• [TASK DETAILS] Give back every record below in full and exactly, but without a single image.

(RECORDS FOR THE EXERCISE Opens)

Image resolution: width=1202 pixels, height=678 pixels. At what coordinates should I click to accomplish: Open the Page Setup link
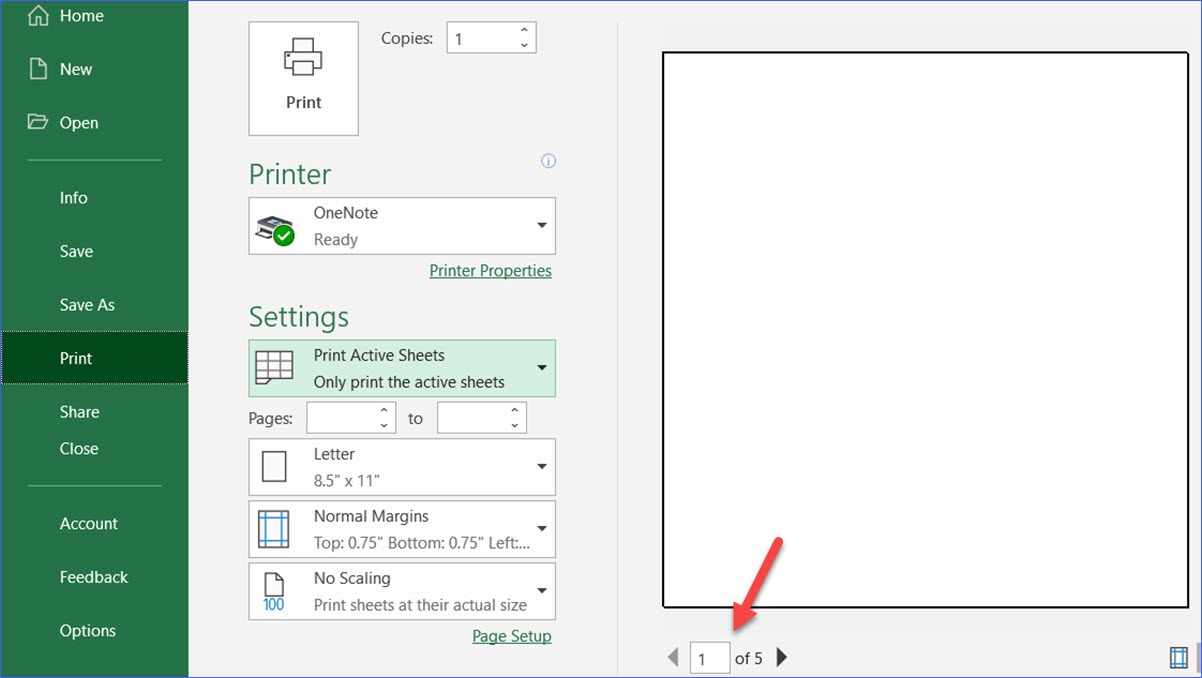tap(511, 636)
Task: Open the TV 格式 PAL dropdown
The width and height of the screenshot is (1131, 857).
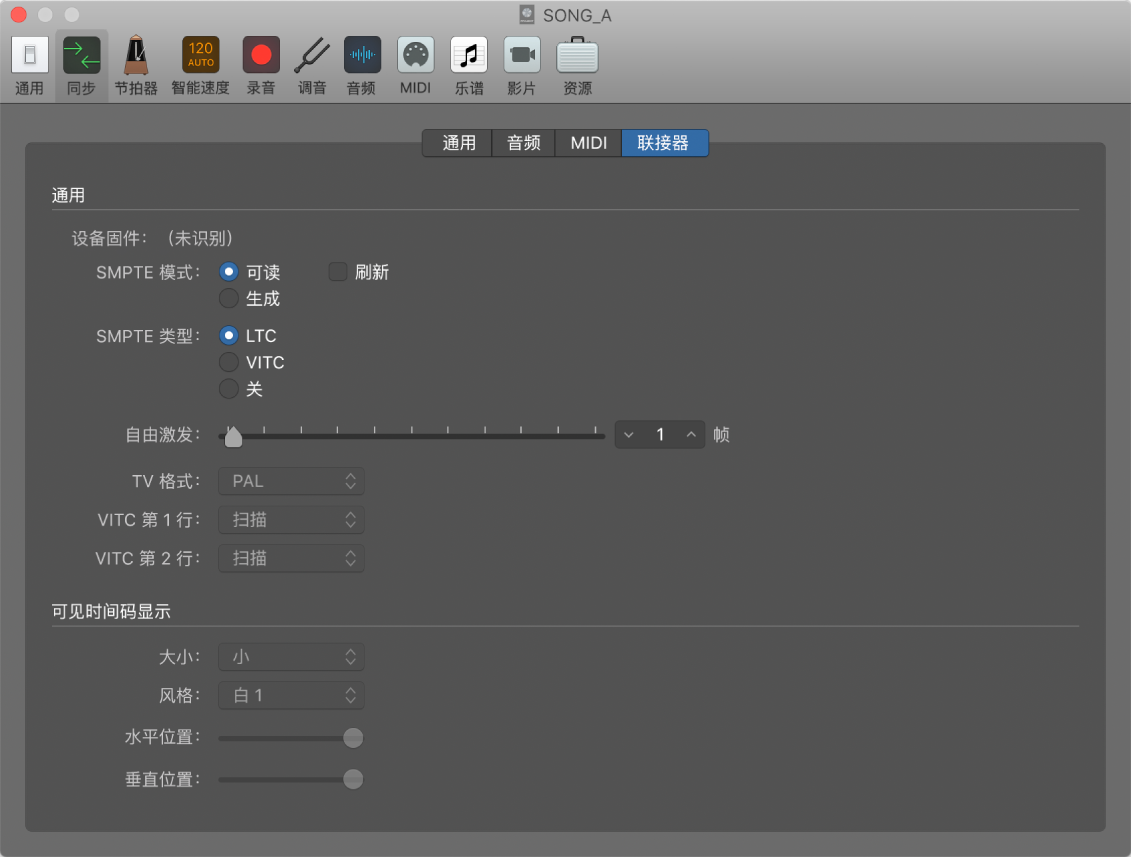Action: (291, 481)
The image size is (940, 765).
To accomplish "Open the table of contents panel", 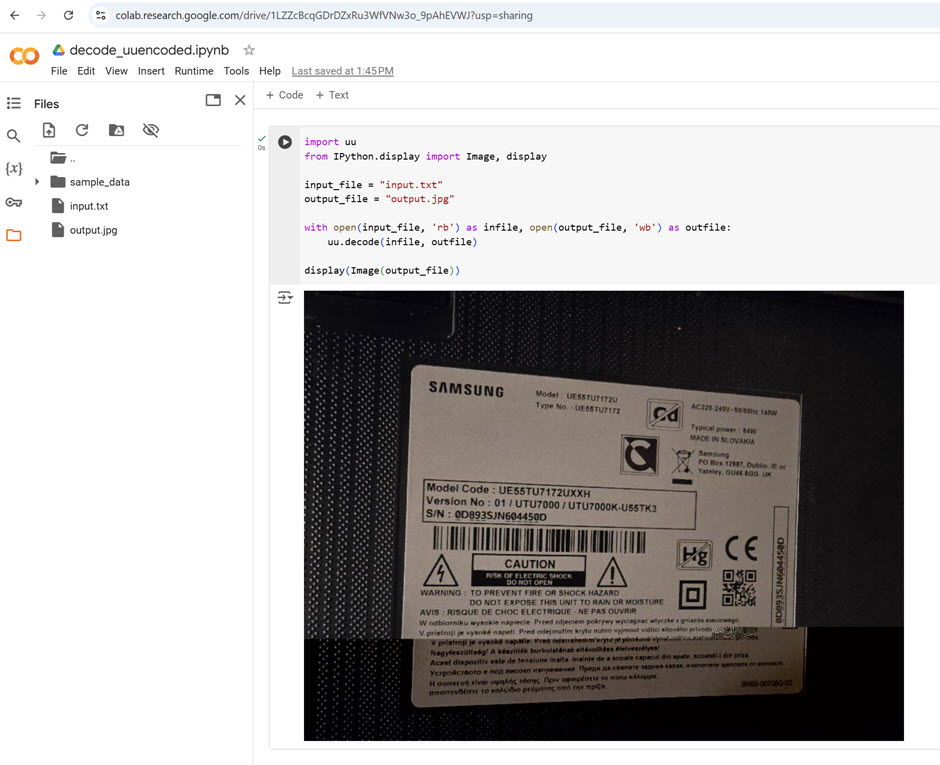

(RECORDS FOR THE EXERCISE Closes)

• [RESPONSE BELOW]
Image resolution: width=1202 pixels, height=678 pixels. At what coordinates should I click to accomplish: Open the Page Setup link
tap(511, 636)
Task: Open the TV 格式 PAL dropdown
The width and height of the screenshot is (1131, 857).
Action: (291, 481)
The image size is (940, 765).
To accomplish "Open the table of contents panel", 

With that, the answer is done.